Request 1: Can you repeat the lines of the records from the one holding "Click the small purple gear icon" through the end of the records, inclusive, putting "settings" in place of "gear" and changing nothing else? Leave the pictures out of your answer.

Supplied text:

Lastly, we continue to see strong demand for Premion, evidence of this is -- that this unique offering remains a solution for advertisers looking to gain OTT inventory access and premier targeting and reporting capabilities.

Moving now to expenses. Given our record political advertising, we expected to see higher fourth quarter non-GAAP operating expenses, driven by cost of sales. Beyond this, our operating expenses were 16% higher this quarter on a GAAP basis, primarily driven by higher programming fees. As a reminder, these fees include reverse compensation paid to networks, which increased alongside growth in subscription revenues.

On a same-store basis, excluding higher programming costs, investments in Premion, content transformation and increased cost of sales tied to revenues, cost were only up, less than 2%. On a full-year basis, operating expenses increased 11% year-over-year equivalent to about 1% increase on a similar same-store basis when you exclude the aforementioned items.

During the fourth quarter, corporate expense was $11 million, down from $12 million last year. For the full-year, corporate expenses on a non-GAAP basis and excluding depreciation were down 11% year-over-year, totaling $47 million in line with guidance of under $50 million.

Adjusted EBITDA for the quarter was a record $273 million, fully up 61% and well ahead of consensus. Adjusted EBITDA, excluding corporate expenses, was $284 million, producing a very healthy 44% margin. As a result, we generated $167 million of free cash flow, a record for the fourth quarter. A record free cash flow quarter was driven by significant high margin political and subscription revenues -- as well as subscription revenue. In continuing our commitment to maintaining a strong balance sheet we reduced debt to $2.9 billion, ending the quarter with net leverage of approximately 3.9 times. The strength of these cash flows will continue to allow us to pay down debt and invest in new products and initiatives, while funding new acquisitions.

Now turning to first quarter and full-year 2019 guidance. In effort to help you forecast our future growth, we're providing several key quarter ahead and year ahead financial guidance metrics. As a reminder, this quarter we won't have the benefit of Olympics revenue across our NBC stations and political advertising as we did last year, both of which we over indexed. Also, Super Bowl this year aired on CBS stations versus NBC last year, our CBS portfolio reaches two-thirds of the households that are NBC portfolio regions.

As a result, we expect first quarter total reported Company revenue growth to increase low single digits, excluding the comparative impacts of cyclical events like the Olympics, Super Bowl and political revenue. We expect revenue growth to be up in the mid-to-high single digits range. From an expense perspective, we expect first quarter to increase mid-single digits or flat-to-up slightly excluding programming expense. However, excluding Premion investments and acquisitions, all other operating expenses are projected to be down mid-single-digit percent.

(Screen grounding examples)
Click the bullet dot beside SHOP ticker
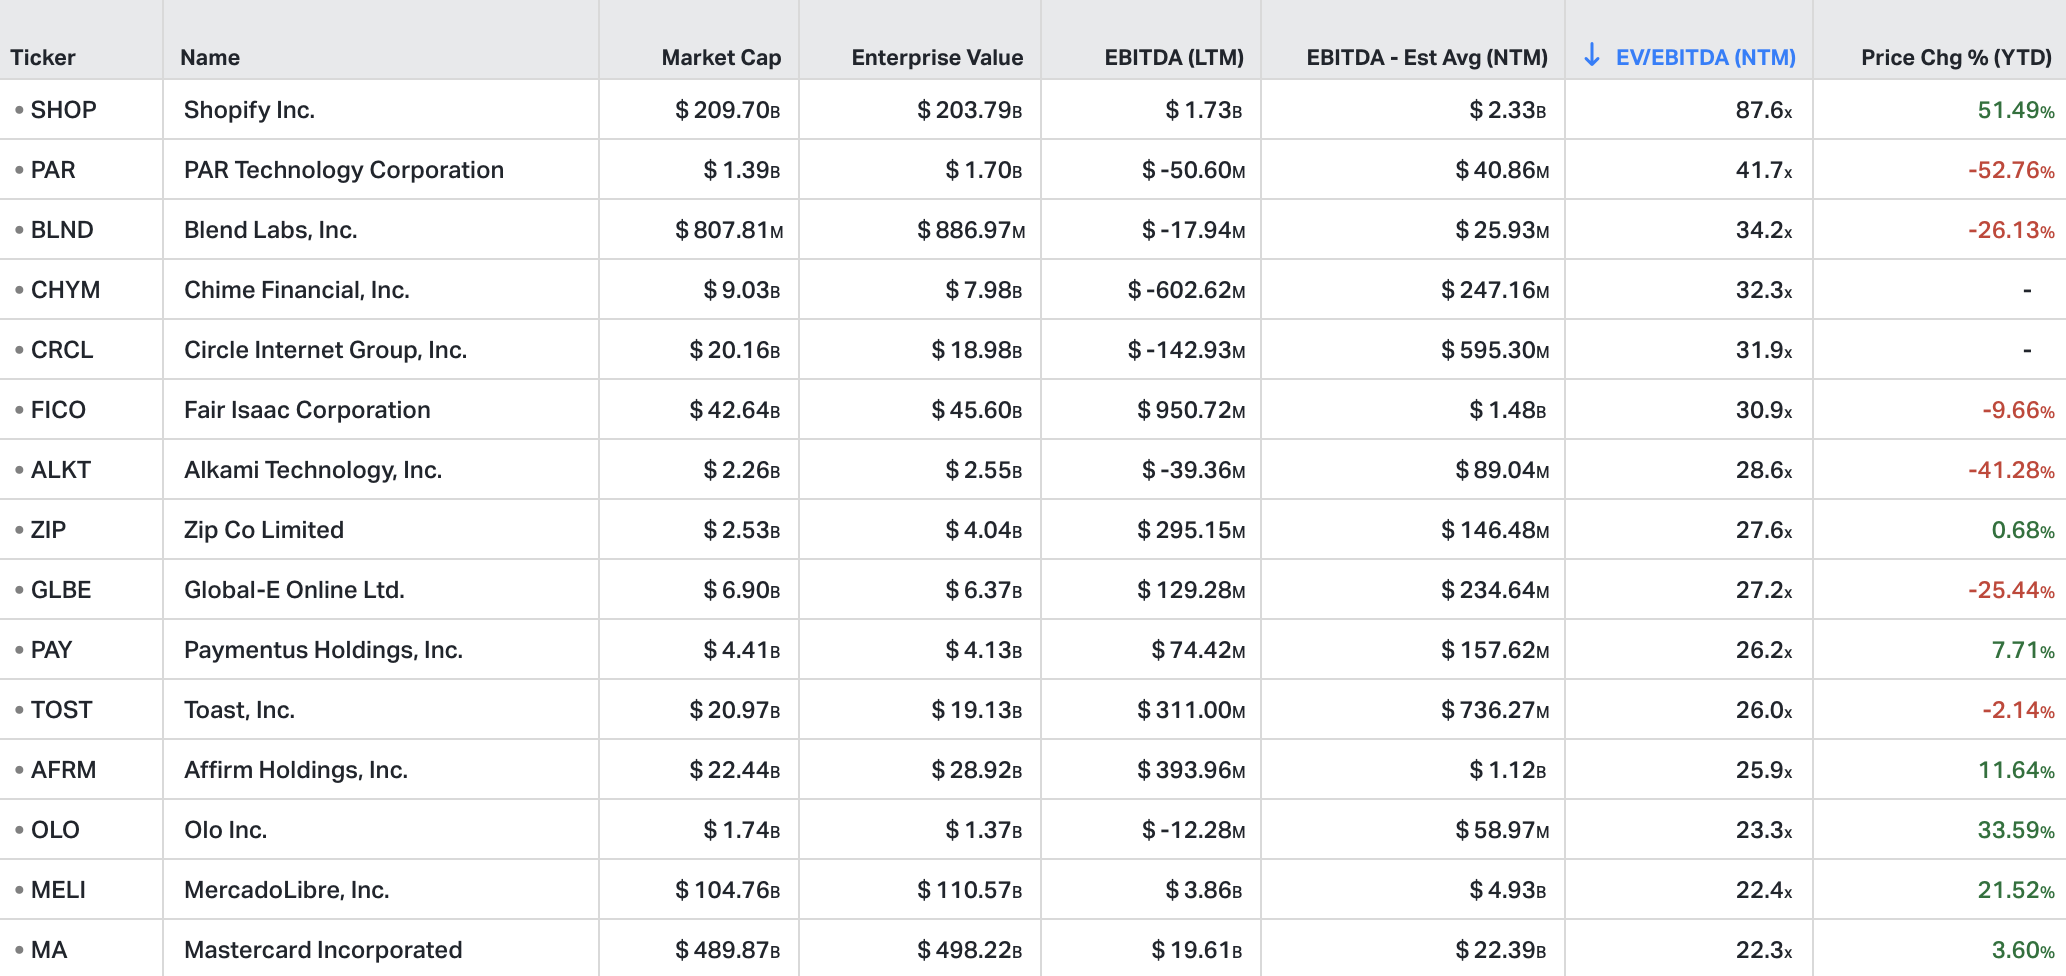2066x976 pixels. pyautogui.click(x=19, y=110)
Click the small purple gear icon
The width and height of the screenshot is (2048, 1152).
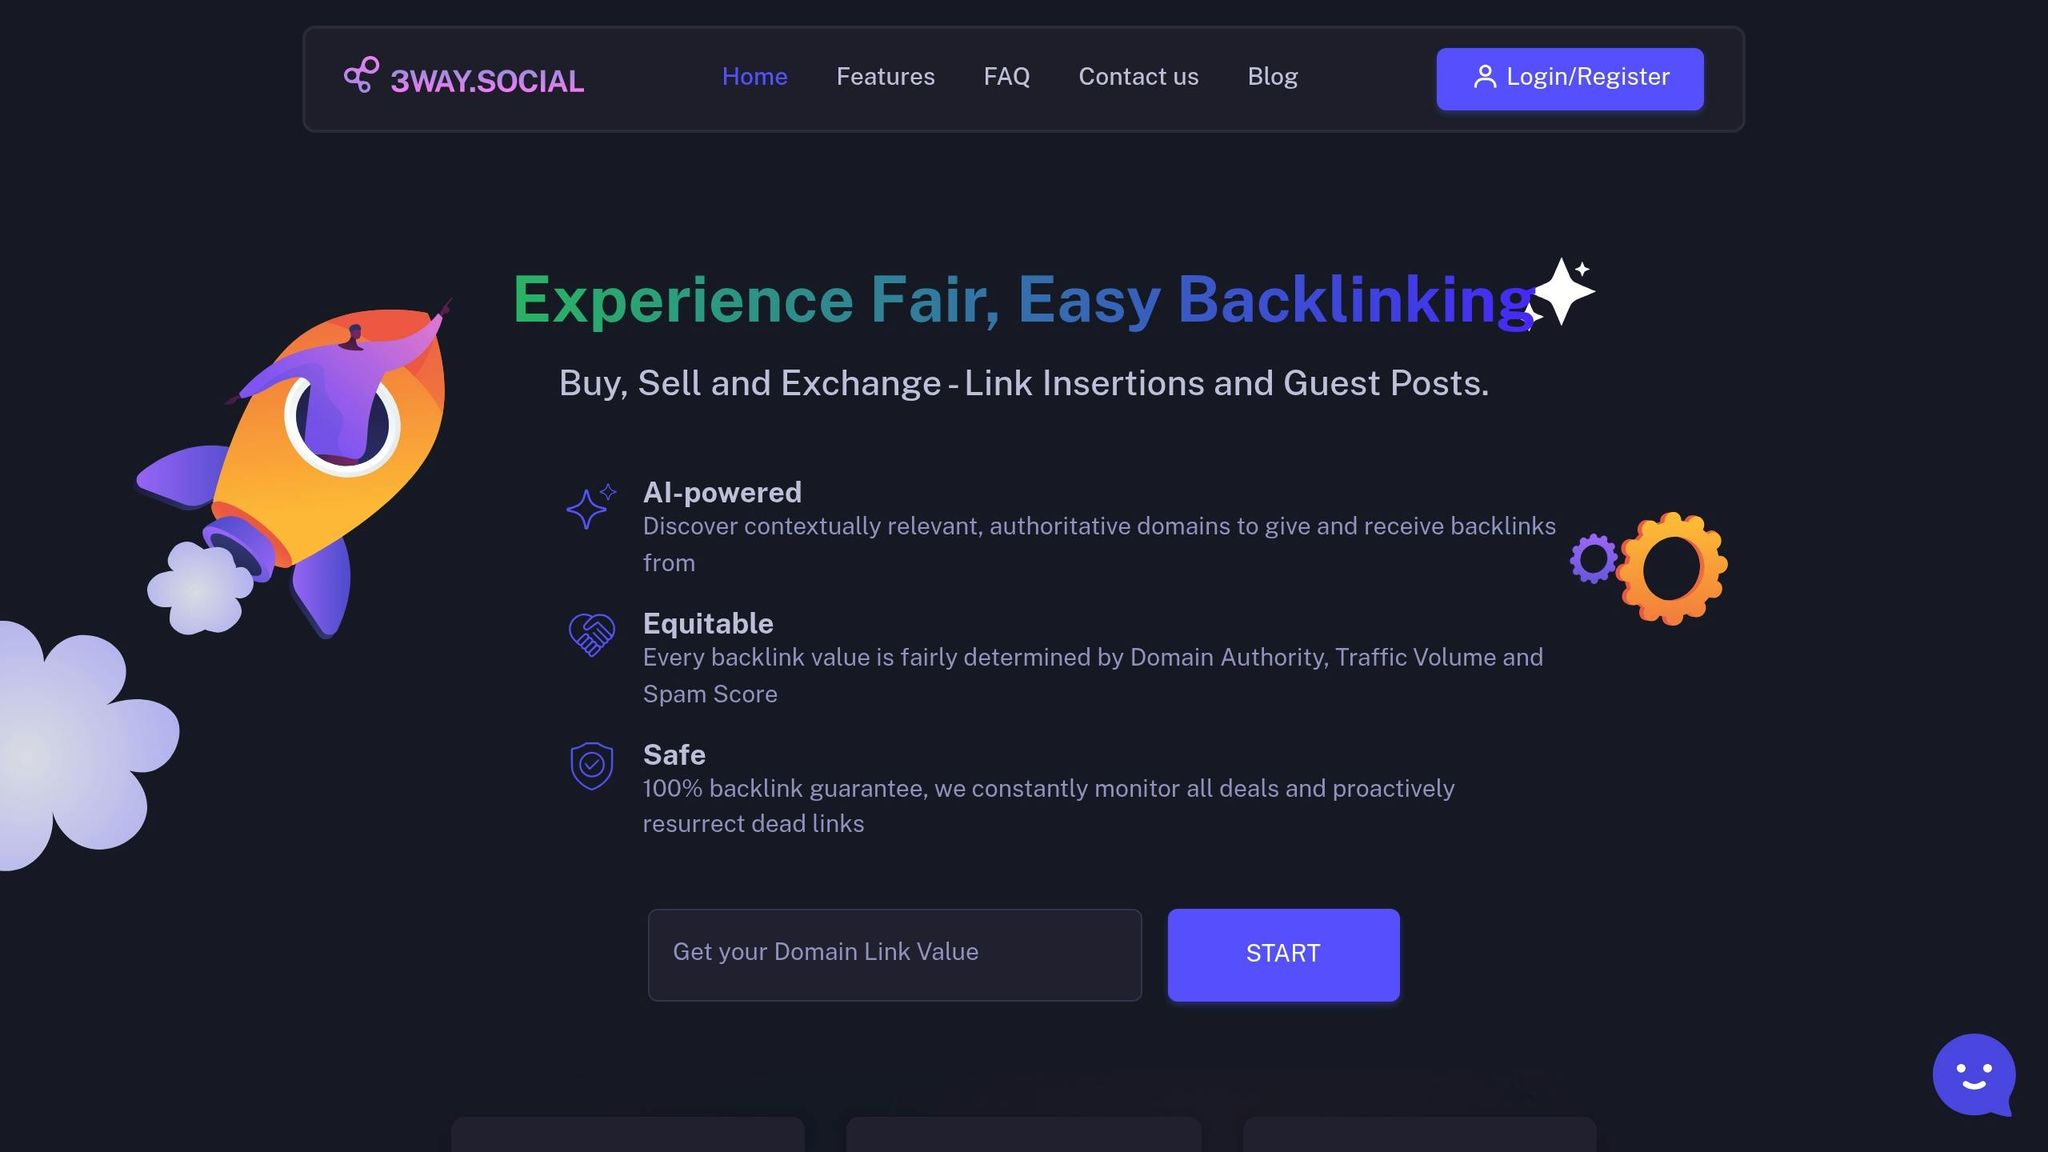point(1593,559)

Request 2:
Answer these questions from the earnings call excerpt:
(a) What was corporate expense during the fourth quarter?
(b) To what amount was debt reduced?
(c) On which stations did the Super Bowl air this year?

Task response 1:
Click the small purple settings icon
The width and height of the screenshot is (2048, 1152).
point(1593,559)

Task response 2:
(a) $11 million
(b) $2.9 billion
(c) CBS stations